TE DOEN:
[A] Geef het stuk van de tekst over woonbeleid van "Roel Kuiper: 'Verder" tot "grond van inkomen." opnieuw weer en vervang daarin "fractievoorzitter" door "partijleider".
[B] Pak de tekst over woonbeleid weer op waar die ophoudt en schrijf hem verder.

GEKOZEN TEKST:
Roel Kuiper: 'Verder bouwen aan gezond woonbeleid'
Roel Kuiper, fractievoorzitter van de ChristenUnie in de Eerste Kamer, is blij met de eerste stappen die het Woonakkoord zet richting de hervorming van de woningmarkt. 'Op dit fundament moeten we verder bouwen aan gezond woonbeleid.' Kuiper zei dat tijdens een debat over verhoging van de huren op grond van inkomen.
Lees hier de hele bijdrage van Roel Kuiper aan het debat over huurverhoging op grond van inkomen (33129 en 33330)
Voorzitter,
Het spreekt vanzelf dat we de huurwetten die we vandaag behandelen bezien in het licht van het Woonakkoord. Mijn fractie ziet het Woonakkoord als het begin van broodnodige hervormingen in het woonbeleid. Het begin, onderstreep ik, want er zal nog meer nodig zijn. Wij voeren dit debat terwijl het werk op bouwplaatsen stilvalt en werkers in de bouw ontslagen worden. De ontwikkelingen zijn pijnlijk, vooral in een tijd van algehele recessie. Maar de stagnatie in de bouw is ook een weerspiegeling van de stagnatie in het beleid. Jarenlang kon over hervormingen niet worden gesproken, er warenteveel taboes. In 2007, dus nog voor de crisis, beschreef de VROM-Raad, in de studie Tijd voor Keuzes, al helder wat er gedaan moest worden. Ze signaleerde dat het verschil tussen huren en kopen te groot was geworden, ze signaleerde een gebrek aan doorstroming tussen beide sectoren en binnen beide sectoren, ze signaleerde een achterblijvende woningbouwproductie, en ze wees op de noodzaak de huren meer marktconform te maken en het rente-aftrekstelsel geleidelijk af te bouwen. Dat was 2007. Mijn fractie heeft steeds aangedrongen op een integrale visie om aan al deze aspecten recht te doen. Die integrale visie is er nog niet, we komen daar nog over te spreken, maar het Woonakkoord zet in elk geval een aantal belangrijke stappen. Bij het verder ontwikkelen van die stappen is het belangrijk gemeenten, particuliere verhuurders en de vier partijen van Wonen 4.0 te betrekken.

GETOONDE LIJST:
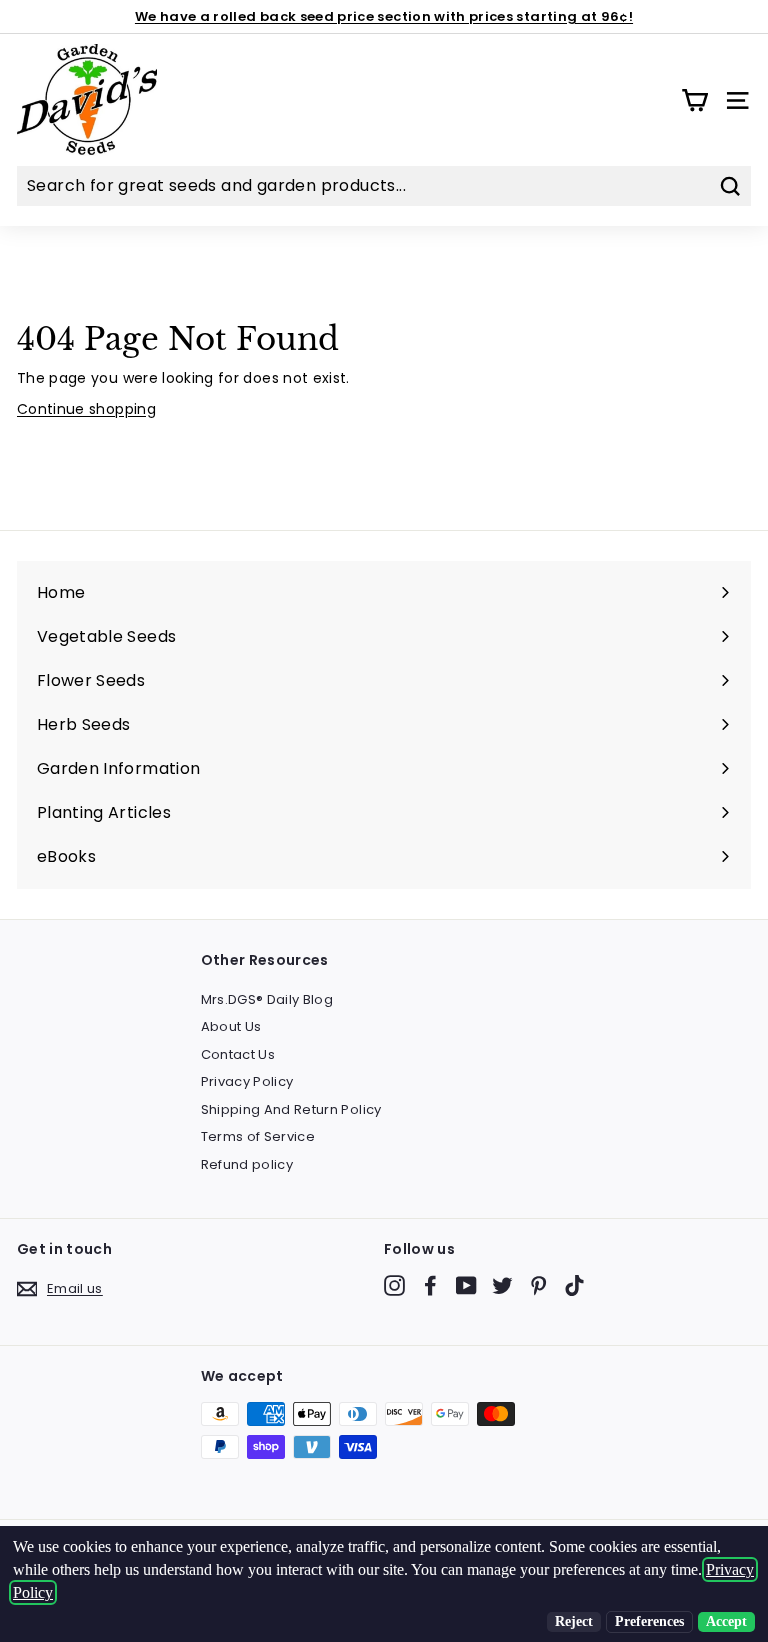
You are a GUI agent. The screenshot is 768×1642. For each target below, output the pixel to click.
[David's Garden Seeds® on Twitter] (502, 1285)
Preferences (649, 1621)
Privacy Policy (247, 1081)
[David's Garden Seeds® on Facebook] (430, 1285)
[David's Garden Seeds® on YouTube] (466, 1285)
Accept (726, 1621)
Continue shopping (86, 409)
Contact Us (238, 1054)
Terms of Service (258, 1136)
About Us (231, 1026)
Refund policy (247, 1164)
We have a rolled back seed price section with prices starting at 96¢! (384, 16)
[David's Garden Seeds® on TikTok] (574, 1285)
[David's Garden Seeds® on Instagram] (394, 1285)
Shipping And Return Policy (291, 1109)
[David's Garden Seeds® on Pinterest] (538, 1285)
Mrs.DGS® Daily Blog (267, 999)
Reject (574, 1621)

ANTWOORDEN PER OPDRACHT:
[A]
Roel Kuiper: 'Verder bouwen aan gezond woonbeleid'
Roel Kuiper, partijleider van de ChristenUnie in de Eerste Kamer, is blij met de eerste stappen die het Woonakkoord zet richting de hervorming van de woningmarkt. 'Op dit fundament moeten we verder bouwen aan gezond woonbeleid.' Kuiper zei dat tijdens een debat over verhoging van de huren op grond van inkomen.

[B]
Hervormingen zijn nodig omdat we op de oude voet niet verder kunnen gaan. De VROMRaad signaleerde al dat de woningmarkt er een is van onevenwichtigheden. Overheidsprikkels werken bovendien zo dat er ‘vraagondersteuning’ is voor kopers die het inkomen hebben om duurdere huizen te bewonen en huurders met een laag inkomen die huurtoeslag ontvangen. Het stelsel helpt dus vooral mensen met hoge en lage inkomens, brengt ze naar de uiteinden van de woonladder, en stimuleert onvoldoende op het tussensegment: de duurdere huurwoning en de goedkopere koopwoning. De instrumenten moeten worden herzien om meer ondersteuning te krijgen voor de vraag van starters en middeninkomens en een verruiming van het aanbod van woningen in het midden van de woonladder. We spreken vandaag over het huurbeleid,waar we een aantal hekken verplaatsen, maar er moet veel meer gebeuren. Tot 2020 zouden er ruim 700.000 woningen moeten worden gebouwd volgens het vorige kabinet, waarvan 300.000 koop en 200.000 vrije sector huur. Dit vraagt een visie op de werking van de huidige woningmarkt, planning, coöperatie, en dus regie en sturing. De bezinning daarop – ‘never waste a good crisis’ - moet onderdeel zijn van de hervormingsagenda.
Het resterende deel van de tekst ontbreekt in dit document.